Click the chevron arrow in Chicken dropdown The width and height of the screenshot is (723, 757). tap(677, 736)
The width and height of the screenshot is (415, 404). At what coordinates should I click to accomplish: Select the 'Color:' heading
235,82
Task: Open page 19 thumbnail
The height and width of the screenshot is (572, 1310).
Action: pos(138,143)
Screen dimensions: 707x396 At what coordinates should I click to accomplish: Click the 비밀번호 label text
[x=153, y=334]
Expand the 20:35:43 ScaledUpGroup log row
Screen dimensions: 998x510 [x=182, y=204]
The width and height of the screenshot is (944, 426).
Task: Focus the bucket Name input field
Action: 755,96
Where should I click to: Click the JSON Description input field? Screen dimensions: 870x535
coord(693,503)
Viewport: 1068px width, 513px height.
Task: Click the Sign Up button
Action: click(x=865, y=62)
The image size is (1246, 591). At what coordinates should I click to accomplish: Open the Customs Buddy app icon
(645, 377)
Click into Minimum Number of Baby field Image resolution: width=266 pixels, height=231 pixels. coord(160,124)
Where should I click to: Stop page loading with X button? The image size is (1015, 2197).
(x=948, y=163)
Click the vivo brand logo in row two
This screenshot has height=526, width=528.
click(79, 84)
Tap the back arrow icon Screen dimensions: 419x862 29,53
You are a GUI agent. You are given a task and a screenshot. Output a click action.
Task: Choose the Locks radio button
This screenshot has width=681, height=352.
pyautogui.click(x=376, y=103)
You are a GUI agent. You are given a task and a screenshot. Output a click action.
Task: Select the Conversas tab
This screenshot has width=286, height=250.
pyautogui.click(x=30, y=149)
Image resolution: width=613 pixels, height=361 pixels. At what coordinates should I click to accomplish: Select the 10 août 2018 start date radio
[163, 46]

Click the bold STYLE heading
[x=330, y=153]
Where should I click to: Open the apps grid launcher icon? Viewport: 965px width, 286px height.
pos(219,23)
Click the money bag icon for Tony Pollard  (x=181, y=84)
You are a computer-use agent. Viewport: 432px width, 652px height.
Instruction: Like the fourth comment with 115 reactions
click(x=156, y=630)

__TASK BRIEF__
Set the entries above down again, each one exactly as written.

__RESPONSE TO THIS TASK__
Click the chevron arrow in Chicken dropdown The width and height of the screenshot is (723, 757). tap(677, 736)
The width and height of the screenshot is (415, 404). At what coordinates should I click to accomplish: Select the 'Color:' heading
235,82
Task: Open page 19 thumbnail
The height and width of the screenshot is (572, 1310).
Action: pos(138,143)
Screen dimensions: 707x396 At what coordinates should I click to accomplish: Click the 비밀번호 label text
[x=153, y=334]
Expand the 20:35:43 ScaledUpGroup log row
Screen dimensions: 998x510 [x=182, y=204]
The width and height of the screenshot is (944, 426).
Task: Focus the bucket Name input field
Action: 755,96
Where should I click to: Click the JSON Description input field? Screen dimensions: 870x535
coord(693,503)
Viewport: 1068px width, 513px height.
Task: Click the Sign Up button
Action: click(x=865, y=62)
The image size is (1246, 591). At what coordinates should I click to accomplish: Open the Customs Buddy app icon
(645, 377)
Click into Minimum Number of Baby field Image resolution: width=266 pixels, height=231 pixels. coord(160,124)
Where should I click to: Stop page loading with X button? The image size is (1015, 2197).
(x=948, y=163)
Click the vivo brand logo in row two
This screenshot has height=526, width=528.
click(79, 84)
Tap the back arrow icon Screen dimensions: 419x862 29,53
You are a GUI agent. You are given a task and a screenshot. Output a click action.
Task: Choose the Locks radio button
This screenshot has width=681, height=352.
pyautogui.click(x=376, y=103)
You are a GUI agent. You are given a task and a screenshot. Output a click action.
Task: Select the Conversas tab
This screenshot has width=286, height=250.
pyautogui.click(x=30, y=149)
Image resolution: width=613 pixels, height=361 pixels. At what coordinates should I click to accomplish: Select the 10 août 2018 start date radio
[163, 46]

Click the bold STYLE heading
[x=330, y=153]
Where should I click to: Open the apps grid launcher icon? Viewport: 965px width, 286px height.
pos(219,23)
Click the money bag icon for Tony Pollard  (x=181, y=84)
You are a computer-use agent. Viewport: 432px width, 652px height.
Instruction: Like the fourth comment with 115 reactions
click(x=156, y=630)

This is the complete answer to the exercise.